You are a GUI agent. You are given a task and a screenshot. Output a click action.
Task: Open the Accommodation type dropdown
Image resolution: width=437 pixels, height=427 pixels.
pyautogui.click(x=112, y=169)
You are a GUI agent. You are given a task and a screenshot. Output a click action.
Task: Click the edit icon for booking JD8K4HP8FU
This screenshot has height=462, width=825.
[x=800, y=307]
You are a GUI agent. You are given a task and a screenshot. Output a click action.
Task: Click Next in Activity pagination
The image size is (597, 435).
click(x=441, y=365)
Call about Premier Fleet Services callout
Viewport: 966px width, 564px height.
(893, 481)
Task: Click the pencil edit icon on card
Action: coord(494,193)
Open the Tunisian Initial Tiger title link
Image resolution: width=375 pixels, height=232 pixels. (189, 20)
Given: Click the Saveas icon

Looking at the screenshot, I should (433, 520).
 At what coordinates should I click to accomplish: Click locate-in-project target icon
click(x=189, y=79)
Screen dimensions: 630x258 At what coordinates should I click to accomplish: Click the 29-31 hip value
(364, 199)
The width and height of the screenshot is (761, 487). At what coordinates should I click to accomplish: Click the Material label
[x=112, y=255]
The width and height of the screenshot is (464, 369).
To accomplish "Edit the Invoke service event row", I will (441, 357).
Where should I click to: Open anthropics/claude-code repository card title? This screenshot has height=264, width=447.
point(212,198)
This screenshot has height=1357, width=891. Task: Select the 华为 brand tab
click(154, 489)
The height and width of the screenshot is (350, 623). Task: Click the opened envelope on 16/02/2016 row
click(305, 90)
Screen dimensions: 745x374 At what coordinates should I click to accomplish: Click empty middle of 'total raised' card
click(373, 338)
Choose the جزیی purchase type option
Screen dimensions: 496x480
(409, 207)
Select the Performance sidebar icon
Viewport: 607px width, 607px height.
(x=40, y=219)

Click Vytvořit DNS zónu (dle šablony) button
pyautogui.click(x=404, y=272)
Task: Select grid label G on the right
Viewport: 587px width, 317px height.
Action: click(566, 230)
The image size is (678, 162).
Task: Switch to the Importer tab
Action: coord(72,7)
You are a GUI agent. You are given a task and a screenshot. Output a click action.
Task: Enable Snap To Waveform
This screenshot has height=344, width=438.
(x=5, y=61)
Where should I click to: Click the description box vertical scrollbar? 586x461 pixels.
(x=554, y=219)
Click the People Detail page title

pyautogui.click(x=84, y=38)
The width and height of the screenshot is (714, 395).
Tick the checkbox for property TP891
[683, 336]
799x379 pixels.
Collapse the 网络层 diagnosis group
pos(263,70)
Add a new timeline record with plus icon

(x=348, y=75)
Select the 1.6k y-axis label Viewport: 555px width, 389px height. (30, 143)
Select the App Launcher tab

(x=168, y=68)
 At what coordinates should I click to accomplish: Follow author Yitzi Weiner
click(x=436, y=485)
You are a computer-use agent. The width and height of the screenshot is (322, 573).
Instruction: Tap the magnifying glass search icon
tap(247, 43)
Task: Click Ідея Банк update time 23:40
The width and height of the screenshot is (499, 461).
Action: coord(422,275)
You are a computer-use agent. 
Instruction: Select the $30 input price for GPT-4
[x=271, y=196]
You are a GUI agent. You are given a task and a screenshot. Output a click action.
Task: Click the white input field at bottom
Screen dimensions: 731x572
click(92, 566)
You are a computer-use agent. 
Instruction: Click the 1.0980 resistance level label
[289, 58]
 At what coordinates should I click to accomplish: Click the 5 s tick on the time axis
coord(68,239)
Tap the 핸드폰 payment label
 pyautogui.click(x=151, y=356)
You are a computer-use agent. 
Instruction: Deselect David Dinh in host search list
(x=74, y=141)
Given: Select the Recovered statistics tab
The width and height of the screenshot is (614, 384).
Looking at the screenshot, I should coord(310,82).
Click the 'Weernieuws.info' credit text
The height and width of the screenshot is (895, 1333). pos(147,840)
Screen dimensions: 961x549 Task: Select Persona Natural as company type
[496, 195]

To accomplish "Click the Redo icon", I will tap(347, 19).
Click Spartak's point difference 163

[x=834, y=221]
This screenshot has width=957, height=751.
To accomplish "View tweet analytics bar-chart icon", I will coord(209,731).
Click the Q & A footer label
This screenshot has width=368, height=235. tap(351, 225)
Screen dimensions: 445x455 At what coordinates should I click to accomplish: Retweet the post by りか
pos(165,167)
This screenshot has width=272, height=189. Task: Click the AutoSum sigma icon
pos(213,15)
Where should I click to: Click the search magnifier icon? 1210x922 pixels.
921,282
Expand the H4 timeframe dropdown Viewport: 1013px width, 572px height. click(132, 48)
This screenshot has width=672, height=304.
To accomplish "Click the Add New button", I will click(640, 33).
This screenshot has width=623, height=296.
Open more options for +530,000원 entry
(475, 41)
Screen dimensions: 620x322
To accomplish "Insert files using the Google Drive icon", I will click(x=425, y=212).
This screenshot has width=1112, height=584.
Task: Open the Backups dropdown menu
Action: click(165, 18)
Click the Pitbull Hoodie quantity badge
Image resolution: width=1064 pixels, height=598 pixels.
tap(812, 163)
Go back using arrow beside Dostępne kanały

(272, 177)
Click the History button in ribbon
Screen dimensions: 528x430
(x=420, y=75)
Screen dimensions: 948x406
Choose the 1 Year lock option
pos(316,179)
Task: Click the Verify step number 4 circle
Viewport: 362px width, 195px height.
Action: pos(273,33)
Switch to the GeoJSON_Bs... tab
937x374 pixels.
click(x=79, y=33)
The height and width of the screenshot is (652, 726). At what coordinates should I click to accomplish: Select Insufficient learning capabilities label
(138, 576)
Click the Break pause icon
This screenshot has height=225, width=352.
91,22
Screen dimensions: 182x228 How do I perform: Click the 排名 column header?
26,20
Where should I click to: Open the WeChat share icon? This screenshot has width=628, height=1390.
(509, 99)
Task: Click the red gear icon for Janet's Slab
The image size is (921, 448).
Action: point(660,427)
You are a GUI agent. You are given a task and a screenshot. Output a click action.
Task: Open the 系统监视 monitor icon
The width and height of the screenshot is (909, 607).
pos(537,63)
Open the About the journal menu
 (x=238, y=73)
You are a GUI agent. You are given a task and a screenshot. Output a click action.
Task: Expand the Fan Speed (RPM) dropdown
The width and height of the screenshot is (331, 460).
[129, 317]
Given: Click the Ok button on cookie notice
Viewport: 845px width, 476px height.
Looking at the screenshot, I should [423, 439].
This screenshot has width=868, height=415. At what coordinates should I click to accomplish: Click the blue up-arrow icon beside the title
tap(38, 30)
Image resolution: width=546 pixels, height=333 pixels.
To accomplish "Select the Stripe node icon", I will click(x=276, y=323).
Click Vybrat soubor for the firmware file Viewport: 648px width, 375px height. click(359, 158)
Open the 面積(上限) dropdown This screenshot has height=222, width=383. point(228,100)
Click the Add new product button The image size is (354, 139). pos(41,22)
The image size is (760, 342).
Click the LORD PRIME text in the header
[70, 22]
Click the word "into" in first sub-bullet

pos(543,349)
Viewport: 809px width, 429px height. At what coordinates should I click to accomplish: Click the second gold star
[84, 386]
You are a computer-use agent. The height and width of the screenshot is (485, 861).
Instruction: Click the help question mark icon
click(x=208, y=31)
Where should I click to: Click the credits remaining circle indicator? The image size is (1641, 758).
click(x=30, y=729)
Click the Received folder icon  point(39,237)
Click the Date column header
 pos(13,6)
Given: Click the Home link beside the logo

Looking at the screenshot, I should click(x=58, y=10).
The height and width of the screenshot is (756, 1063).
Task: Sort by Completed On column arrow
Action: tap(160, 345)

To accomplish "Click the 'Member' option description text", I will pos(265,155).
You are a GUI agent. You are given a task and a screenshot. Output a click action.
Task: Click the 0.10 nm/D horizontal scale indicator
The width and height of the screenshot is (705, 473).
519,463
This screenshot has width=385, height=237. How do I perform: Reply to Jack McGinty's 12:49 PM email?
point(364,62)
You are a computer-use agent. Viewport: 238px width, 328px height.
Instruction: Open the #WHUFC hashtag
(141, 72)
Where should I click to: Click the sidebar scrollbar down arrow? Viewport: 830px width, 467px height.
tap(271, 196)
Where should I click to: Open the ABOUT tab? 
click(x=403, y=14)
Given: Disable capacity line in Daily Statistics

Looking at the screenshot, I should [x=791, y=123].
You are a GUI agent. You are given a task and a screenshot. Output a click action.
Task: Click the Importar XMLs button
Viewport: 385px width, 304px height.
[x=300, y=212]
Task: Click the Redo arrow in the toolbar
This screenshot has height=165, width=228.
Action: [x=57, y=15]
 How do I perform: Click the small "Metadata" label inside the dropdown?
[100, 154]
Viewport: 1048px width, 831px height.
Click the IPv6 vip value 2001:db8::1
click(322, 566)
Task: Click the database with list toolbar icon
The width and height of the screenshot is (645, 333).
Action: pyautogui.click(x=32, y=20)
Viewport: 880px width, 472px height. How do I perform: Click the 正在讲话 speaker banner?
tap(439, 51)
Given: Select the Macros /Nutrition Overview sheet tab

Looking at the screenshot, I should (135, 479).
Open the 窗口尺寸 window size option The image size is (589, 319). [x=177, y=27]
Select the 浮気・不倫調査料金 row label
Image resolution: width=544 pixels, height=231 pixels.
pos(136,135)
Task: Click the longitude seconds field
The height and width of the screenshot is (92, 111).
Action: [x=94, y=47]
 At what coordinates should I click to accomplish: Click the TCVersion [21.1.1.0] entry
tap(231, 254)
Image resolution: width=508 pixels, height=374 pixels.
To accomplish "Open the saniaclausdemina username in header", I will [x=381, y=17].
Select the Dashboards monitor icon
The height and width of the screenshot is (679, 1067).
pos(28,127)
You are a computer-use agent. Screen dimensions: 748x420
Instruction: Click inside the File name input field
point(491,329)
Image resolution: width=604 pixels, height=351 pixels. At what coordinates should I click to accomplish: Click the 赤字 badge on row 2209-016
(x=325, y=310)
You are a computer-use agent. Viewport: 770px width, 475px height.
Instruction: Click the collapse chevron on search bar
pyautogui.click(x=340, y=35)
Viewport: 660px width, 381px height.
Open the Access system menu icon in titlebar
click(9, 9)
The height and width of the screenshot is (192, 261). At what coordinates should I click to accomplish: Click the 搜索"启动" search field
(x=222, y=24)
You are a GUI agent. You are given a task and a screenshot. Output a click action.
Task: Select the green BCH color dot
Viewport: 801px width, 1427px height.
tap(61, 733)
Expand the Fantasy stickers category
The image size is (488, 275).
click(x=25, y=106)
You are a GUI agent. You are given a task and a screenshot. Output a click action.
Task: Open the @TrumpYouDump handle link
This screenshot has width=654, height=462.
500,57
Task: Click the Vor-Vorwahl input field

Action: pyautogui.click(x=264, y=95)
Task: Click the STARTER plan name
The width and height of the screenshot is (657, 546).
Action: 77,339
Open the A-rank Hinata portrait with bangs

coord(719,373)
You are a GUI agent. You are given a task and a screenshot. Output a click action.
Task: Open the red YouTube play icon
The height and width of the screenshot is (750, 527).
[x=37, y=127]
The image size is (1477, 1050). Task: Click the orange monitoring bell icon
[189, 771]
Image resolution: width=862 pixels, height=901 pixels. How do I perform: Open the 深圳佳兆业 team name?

-=-=-=-=-

- [DIRECTIONS FOR THIS TASK]
For every line above that has "Expand" in it, copy the line.

- [OUTPUT BELOW]
Expand the H4 timeframe dropdown Viewport: 1013px width, 572px height. click(132, 48)
Task: Expand the Fan Speed (RPM) dropdown
Expand the Fantasy stickers category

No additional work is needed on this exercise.